The grade of ore is important in determining the overall impact of mining activity. An ore containing 20% of metal content shall produce only four tons of tailings or waste material per ton of metal extracted but a low grade ore containing 1% of metal shall produce 99 tons of tailings per ton of metal obtained.

Gold mining is particularly damaging in this respect as the metal content of gold deposits is at best expressed as parts per million. Miners at Gold Strike mine in Nevada – the largest in USA move about 3, 25,000 tons of ore to produce about 50 kg of gold per year.

In Amazon basin, Brazil, miners use a technique called hydraulic mining which involves blasting the gold bearing hillside with high pressure stream of water following by guiding the sediments through ducts where the gold being heavier settles down from tons of non-valuable material.

This silt and sediments are finally washed down into some local stream. The practice has silted local rivers and lakes while the use of mercury to trap gold from sediments has contaminated large areas. Miners release an estimated 100 tons of mercury into the waters of Amazon river annually.

In North America, miners use ‘Heap Leaching’ a technique which allows gold extraction from a very low grade ore. The technique involves sprinkling of cyanide solution over a heap of low grade ore. While trickling down the solution dissolves gold. It is collected and later gold is recovered from it. Both cyanide solution reservoirs and contaminated tailings are left behind after the gold extraction.

These pose hazards to wild life and threaten surface waters as well as under-ground acquifers. In October 1990 about 45 million litres of cyanide solution from a reservoir at Brewer Gold Mine, South Carolina, spilled over into a tributary of local Lynch River, killing more than 10,000 fishes. Thousands of birds die each year when they mistakenly consume cyanide solution from these impoundments.

4. Pollution Caused by Heavy Energy Requirement of Mining Industry:

Moving huge amounts of sand silt and clay etc. requires energy. Concentration of ore requires energy. Smelting and refining operations require energy. Electrolytic processes used for refining of some metals, like Aluminium, require energy.

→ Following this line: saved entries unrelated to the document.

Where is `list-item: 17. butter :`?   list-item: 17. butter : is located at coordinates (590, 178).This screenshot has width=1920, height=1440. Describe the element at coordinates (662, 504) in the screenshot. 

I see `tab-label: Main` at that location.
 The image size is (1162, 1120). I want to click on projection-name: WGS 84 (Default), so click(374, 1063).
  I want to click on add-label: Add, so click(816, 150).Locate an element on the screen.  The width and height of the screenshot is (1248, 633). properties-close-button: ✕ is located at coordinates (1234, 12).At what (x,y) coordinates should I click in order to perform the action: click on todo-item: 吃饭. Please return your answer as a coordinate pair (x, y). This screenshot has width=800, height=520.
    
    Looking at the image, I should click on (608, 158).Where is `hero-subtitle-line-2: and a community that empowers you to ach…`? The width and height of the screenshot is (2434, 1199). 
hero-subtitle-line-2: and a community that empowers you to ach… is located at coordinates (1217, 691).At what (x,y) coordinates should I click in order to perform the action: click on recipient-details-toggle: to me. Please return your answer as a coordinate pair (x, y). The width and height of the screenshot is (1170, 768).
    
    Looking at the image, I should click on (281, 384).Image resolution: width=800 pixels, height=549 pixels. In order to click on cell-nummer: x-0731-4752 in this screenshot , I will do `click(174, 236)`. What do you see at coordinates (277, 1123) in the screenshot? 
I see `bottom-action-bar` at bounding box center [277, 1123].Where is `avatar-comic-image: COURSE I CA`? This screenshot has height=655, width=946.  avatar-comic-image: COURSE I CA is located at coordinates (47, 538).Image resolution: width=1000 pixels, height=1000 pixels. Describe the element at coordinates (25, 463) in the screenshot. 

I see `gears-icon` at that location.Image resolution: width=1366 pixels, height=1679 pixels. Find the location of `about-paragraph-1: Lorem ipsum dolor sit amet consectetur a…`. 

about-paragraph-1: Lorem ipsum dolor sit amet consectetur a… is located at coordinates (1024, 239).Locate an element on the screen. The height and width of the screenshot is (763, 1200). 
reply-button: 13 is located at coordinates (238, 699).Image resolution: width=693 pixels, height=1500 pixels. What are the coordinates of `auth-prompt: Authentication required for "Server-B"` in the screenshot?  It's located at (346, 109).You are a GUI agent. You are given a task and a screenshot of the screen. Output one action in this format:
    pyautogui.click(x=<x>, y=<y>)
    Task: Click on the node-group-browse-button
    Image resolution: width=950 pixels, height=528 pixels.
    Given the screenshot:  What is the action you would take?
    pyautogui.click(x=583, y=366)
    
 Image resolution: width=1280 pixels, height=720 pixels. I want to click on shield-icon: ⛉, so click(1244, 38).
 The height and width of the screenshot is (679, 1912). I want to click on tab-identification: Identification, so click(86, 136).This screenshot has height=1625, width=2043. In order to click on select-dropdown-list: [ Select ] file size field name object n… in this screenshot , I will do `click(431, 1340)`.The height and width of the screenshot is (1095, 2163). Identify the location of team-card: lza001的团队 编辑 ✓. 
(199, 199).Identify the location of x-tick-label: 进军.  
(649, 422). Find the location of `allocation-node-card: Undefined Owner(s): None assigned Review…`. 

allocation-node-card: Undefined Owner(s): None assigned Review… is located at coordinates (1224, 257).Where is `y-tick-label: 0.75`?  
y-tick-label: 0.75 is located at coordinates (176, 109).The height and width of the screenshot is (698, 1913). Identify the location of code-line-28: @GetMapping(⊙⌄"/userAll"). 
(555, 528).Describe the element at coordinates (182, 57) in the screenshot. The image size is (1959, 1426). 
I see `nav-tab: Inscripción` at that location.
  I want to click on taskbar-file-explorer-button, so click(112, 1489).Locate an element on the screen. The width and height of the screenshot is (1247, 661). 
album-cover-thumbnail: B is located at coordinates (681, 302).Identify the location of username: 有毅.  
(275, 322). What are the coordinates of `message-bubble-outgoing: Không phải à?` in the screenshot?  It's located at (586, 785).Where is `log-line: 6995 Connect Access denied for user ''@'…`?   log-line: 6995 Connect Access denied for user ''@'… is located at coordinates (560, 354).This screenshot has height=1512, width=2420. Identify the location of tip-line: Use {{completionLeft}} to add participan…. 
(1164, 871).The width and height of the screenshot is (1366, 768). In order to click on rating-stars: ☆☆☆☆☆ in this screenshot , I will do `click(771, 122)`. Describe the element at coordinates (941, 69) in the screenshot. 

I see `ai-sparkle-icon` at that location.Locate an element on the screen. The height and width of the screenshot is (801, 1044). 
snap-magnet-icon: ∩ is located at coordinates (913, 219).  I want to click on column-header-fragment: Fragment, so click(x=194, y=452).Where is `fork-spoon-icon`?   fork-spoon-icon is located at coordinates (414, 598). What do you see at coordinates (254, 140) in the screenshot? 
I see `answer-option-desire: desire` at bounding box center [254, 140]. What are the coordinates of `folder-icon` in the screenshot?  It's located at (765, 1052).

Disposal of solid or liquid wastes or tailings requires energy. Transpor­tation of solid or liquid wastes or tailings requires energy. Transportation of finished products re­quires energy. The overall worldwide requirement of energy in mining industry adds up to an enor­mous amount. This energy comes from diverse sources which mostly include fire-wood, coal, petro­leum, natural gas and electricity. In order to provide energy to mining industry a huge quantity of these materials are burned which causes a variety of pollution problems.